La prise raccrochée, Moïse regarde alors Horst.

- Il va peut-être falloir dépenser un peu de crédits pour te faire un nouveau look, soldat…

- Et pourquoi ? » S'étonne Horst.

- Ben… » répond Kafim à la place de Moïse, « parce que ta photo de militaire au crâne rasé et à la mâchoire carrée est diffusée sur tous les réseaux d'info ?… T'as jamais fait de missions d'infiltrations, toi ? Réponds-pas, c'est pas la peine…

Et le trio de s'engager à son tour dans la maxi-boutic.

Au fond du magasin, Gena est plantée devant la porte de la toilette (payante) où est enfermée Sidonie.

- Mlle Tsilton », dit Gena à voix basse, très professionnelle. « Je ne veux pas connaître vos motivations mais en tant que garante de votre sécurité je dois connaître les éventuels problèmes qui peuvent vous affecter.

Une grand inspiration provient de l'autre côté de la porte, un frémissement corporel perceptible rayonne à travers la mince paroi. « Putain ça va mieux ! » soupire Sidonie.

Fermeture d'un sac, bruits de miction, chasse d'eau, Sidonie ressort en pleine forme, les yeux brillants, et se dirige vers les lavabos où elle fait couler l'eau et le savon.

- Mlle Tsilton », poursuit Gena, « m'avez-vous bien entendue ? Nos compagnons de route sont sympathiques et folkloriques mais je pense être la seule vraie professionnelle à vous accompagner. Je travaille régulièrement pour GeoProtec, vous devez connaître ?

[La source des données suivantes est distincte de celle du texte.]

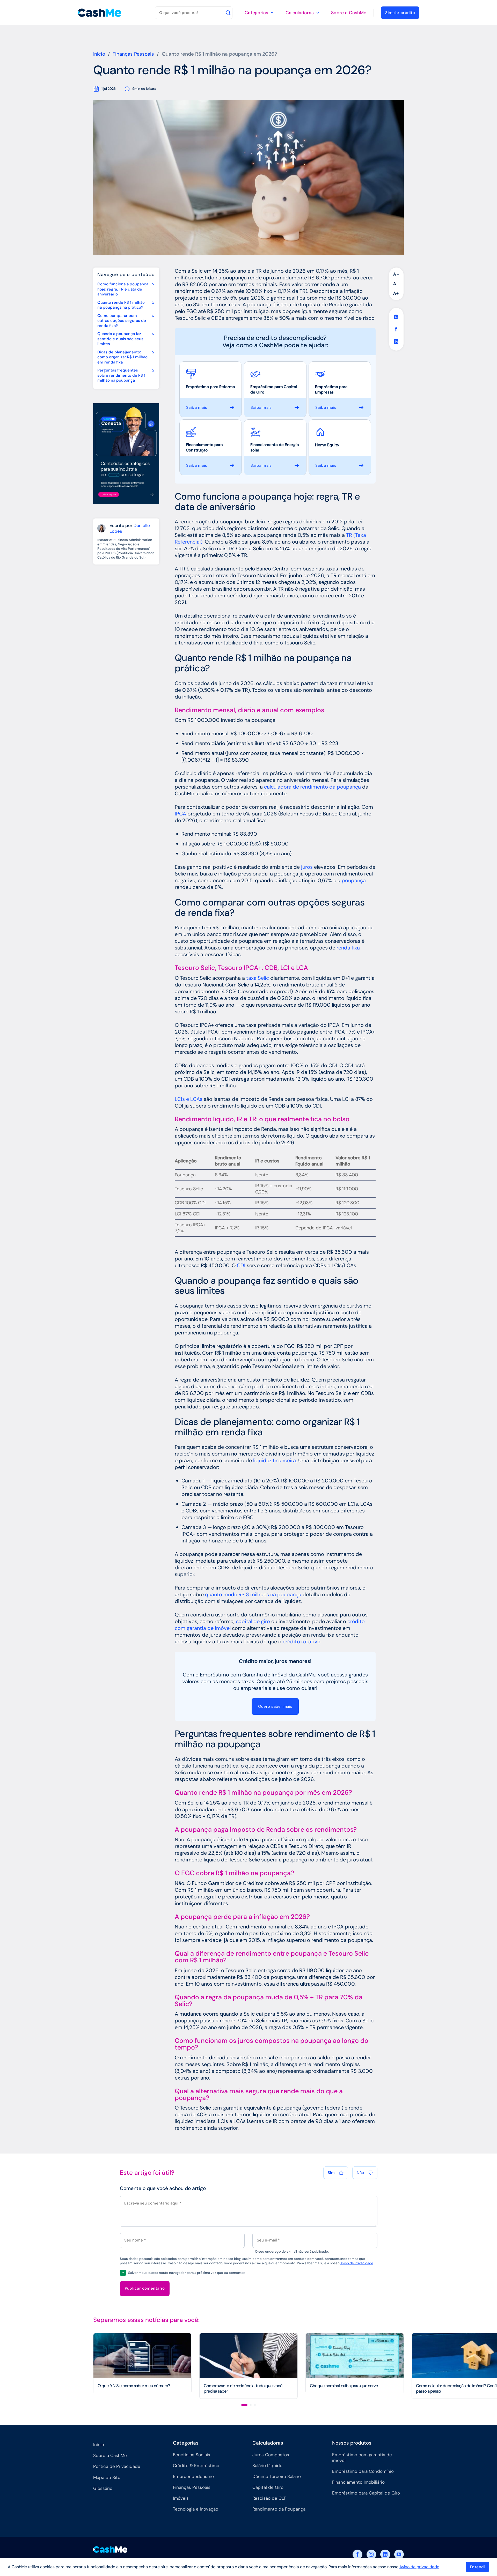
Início (99, 54)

- Bien sûr, que je connais. » Sidonie est hargneuse. « Que des empêcheurs de faire la fête. OK pour vous faire confiance, mais le deal c'est que la patronne c'est moi. Un gros paquet de cash à l'arrivée, mais quand je donne un ordre tu l'exécutes. » Sidonie est passée au tutoiement sans effort, la relation de maître à valet est incluse dans le ton.

- Bien mademoiselle Tsilton », répond posément Gena. « Tant que les ordres ne mettent pas votre sécurité en danger. Nous allons peut-être commencer par vous offrir un brin de toilette ?

Le quintet se retrouve au rayon produits de beauté et maquillage de la boutique.

- Messieurs ! » dit Gena. « Vous faites les provisions pour le trajet, j'accompagne Mlle Tsilton quelques instants. J'ai vu à deux pas une boutique de remise en forme, je pense qu'après tout ce qui est arrivé depuis une heure notre protégée a droit à quinze minutes de toilette. Horst, tu change de look, tu fais gaffe à tout, on se retrouve dans quinze minutes au véhicule ?

- Autoritaire, la nana… » dit Moïse en regardant les deux femmes s'éloigner, ses yeux allant d'un dos à l'autre.

- Mais bien foutue… » poursuit Kafim, ses yeux fixés sur le même spectacle.

- Dangereuses. Toutes les deux. » Conclut Horst.

Vingt minutes se passent. Horst a désormais les yeux bruns et ses cheveux ras sont désormais blonds. Le nez légèrement rougi et les poches sous les yeux indiquent celui qui abuse de mauvaises boissons. Il a gardé ses caterpillars souples et renforcées mais un bomber banal sur un pantalon large en toile le transforme en vigile fatigué et hors de son service. Le trio a pris soin de faire ses achats dans plusieurs magasins différents et de procéder à la transformation hors de la vue des passants avant de revenir vers le parking.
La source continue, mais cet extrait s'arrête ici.